Once in Virginia City, Bradford falls in love with saloon girl Julia Hayne (Miriam Hopkins, usually better in more urban roles) whom he meets on the stagecoach, unaware that she is a Southern agent.  During this period, Scott was often cast as a noble bad guy trying to reform (see Western Union, for example, in which he was also named Vance).  The Confederates get away with the gold, taking Bradford as a prisoner with Julia’s connivance.  He escapes and manages to get the Union cavalry on their trail through the desert. 
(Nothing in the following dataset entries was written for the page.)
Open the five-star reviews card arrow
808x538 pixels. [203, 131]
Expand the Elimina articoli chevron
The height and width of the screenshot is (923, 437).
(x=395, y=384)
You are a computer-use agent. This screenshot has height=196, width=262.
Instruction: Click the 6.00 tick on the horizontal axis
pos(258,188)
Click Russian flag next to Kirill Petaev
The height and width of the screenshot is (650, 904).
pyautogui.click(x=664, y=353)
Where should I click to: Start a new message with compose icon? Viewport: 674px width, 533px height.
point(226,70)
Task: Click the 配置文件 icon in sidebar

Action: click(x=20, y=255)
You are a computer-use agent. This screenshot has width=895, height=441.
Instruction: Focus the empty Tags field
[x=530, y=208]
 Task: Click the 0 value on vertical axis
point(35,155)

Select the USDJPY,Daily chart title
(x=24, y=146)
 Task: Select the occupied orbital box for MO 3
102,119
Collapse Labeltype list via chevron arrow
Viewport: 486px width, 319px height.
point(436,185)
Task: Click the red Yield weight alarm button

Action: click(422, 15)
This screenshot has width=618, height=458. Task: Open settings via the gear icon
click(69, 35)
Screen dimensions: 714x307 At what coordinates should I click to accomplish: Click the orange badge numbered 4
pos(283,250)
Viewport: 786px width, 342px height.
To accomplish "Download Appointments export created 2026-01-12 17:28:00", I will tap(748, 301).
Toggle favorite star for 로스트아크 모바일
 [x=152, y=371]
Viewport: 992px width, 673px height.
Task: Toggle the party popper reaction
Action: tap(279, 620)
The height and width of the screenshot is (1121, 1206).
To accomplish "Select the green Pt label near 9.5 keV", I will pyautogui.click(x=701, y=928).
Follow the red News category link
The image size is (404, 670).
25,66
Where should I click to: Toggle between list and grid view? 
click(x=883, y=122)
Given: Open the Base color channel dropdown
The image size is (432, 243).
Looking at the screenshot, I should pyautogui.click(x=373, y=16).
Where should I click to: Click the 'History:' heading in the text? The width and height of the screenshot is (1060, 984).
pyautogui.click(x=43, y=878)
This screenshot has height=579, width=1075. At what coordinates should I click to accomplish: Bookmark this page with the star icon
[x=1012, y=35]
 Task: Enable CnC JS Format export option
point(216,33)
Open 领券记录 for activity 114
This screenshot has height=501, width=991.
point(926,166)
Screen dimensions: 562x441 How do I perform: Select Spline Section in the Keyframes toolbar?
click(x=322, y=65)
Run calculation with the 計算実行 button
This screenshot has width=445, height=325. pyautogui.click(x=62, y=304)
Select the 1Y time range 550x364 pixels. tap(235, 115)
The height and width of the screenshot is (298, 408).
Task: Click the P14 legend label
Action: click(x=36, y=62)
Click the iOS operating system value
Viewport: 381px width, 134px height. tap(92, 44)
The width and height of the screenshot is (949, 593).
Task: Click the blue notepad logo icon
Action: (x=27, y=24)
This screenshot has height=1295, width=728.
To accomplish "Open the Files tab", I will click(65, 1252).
Miriam Hopkins and Randolph Scott Hopkins and Scott

Meanwhile, the gold-laden Confederates are also running out of water and are pursued by Mexican bandit John Murrell (a badly miscast Humphrey Bogart, just before his breakthrough roles in High Sierra and The Maltese Falcon).  Eventually, the cavalry helps the Confederates fight off the Mexican bandits, Bradford hides the gold, Irby and Murrell are killed (although in Irby’s case it’s not clear whether he dies), the South loses the war, Bradford is sentenced to hang at a court martial, and Julia pleads to Pres. Lincoln on the day of Lee’s surrender at Appomattox for Bradford’s sentence to be commuted.  Lincoln agrees and recites parts of his second inaugural address to her.  The plot doesn’t make a lot of sense, especially at the end, but it’s one of Flynn’s better westerns.  (The three to see are Dodge City, Virginia City, and They Died With Their Boots On; maybe Santa Fe Trail.)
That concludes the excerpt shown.